*Task*
Give all of the listing again word for word, with images excluded.

:: Data for this task ::

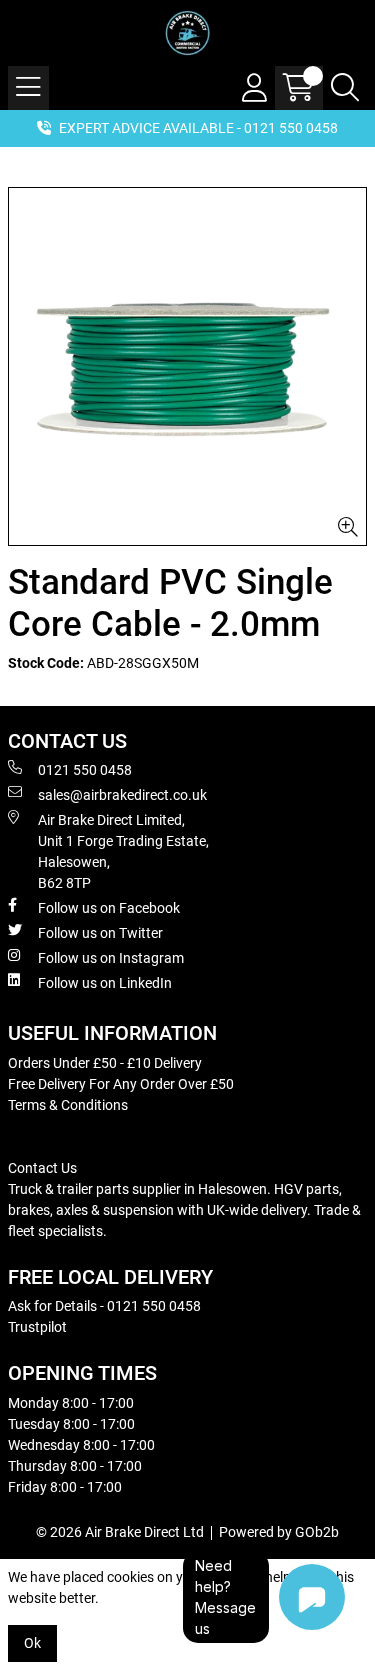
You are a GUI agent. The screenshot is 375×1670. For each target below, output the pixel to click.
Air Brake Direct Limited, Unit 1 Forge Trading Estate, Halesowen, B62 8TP (123, 851)
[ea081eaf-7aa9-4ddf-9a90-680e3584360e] (187, 366)
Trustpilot (37, 1327)
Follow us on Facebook (109, 908)
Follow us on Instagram (111, 958)
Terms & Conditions (68, 1105)
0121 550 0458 (85, 770)
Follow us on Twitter (100, 933)
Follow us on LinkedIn (105, 983)
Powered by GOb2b (279, 1532)
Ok (32, 1643)
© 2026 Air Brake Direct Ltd (120, 1532)
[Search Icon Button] (345, 88)
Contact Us (42, 1168)
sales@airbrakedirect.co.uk (122, 795)
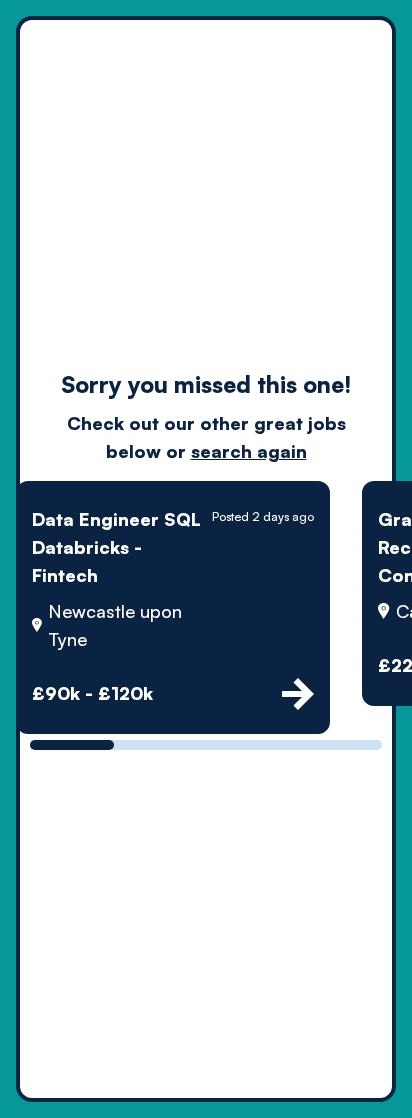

:::

*Output*
You are a GUI agent. The screenshot is 375×1670. For each target below, output the pixel to click.
Air Brake Direct Limited, Unit 1 Forge Trading Estate, Halesowen, B62 8TP (123, 851)
[ea081eaf-7aa9-4ddf-9a90-680e3584360e] (187, 366)
Trustpilot (37, 1327)
Follow us on Facebook (109, 908)
Follow us on Instagram (111, 958)
Terms & Conditions (68, 1105)
0121 550 0458 (85, 770)
Follow us on Twitter (100, 933)
Follow us on LinkedIn (105, 983)
Powered by GOb2b (279, 1532)
Ok (32, 1643)
© 2026 Air Brake Direct Ltd (120, 1532)
[Search Icon Button] (345, 88)
Contact Us (42, 1168)
sales@airbrakedirect.co.uk (122, 795)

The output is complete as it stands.